Work to complete = Reproduce exactly, from the data that follows, the line with "This screenshot has", the line with "The height and width of the screenshot is (430, 875).", and every line that lies between them.

[Saved entries]
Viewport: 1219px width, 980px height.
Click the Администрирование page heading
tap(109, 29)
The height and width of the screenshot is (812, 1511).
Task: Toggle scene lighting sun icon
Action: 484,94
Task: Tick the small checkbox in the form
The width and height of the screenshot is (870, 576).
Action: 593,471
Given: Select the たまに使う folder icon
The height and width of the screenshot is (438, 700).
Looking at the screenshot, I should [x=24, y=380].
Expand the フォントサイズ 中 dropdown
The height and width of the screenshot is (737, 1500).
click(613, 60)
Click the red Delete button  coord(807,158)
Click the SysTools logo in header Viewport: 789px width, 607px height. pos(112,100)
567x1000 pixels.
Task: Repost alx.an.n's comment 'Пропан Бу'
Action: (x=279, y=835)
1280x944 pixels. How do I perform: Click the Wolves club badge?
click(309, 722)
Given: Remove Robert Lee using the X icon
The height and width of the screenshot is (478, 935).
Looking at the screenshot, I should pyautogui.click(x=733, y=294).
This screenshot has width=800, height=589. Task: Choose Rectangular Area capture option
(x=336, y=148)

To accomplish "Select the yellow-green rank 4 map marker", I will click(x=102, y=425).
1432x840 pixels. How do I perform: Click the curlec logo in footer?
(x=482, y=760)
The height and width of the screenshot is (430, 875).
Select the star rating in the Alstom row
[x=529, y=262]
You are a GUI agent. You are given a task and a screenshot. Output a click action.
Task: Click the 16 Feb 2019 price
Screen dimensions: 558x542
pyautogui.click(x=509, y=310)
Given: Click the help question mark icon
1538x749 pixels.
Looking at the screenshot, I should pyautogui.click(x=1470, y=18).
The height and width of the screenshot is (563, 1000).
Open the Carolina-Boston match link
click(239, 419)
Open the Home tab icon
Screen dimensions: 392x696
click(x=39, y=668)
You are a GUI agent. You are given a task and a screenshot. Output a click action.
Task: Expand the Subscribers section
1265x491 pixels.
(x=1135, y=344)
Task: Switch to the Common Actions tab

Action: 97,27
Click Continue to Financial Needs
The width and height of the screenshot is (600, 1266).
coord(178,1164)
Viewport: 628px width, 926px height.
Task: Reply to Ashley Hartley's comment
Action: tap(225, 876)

Result =
This screenshot has width=800, height=589. Task: Choose Rectangular Area capture option
(x=336, y=148)

To accomplish "Select the yellow-green rank 4 map marker", I will click(x=102, y=425).
1432x840 pixels. How do I perform: Click the curlec logo in footer?
(x=482, y=760)
The height and width of the screenshot is (430, 875).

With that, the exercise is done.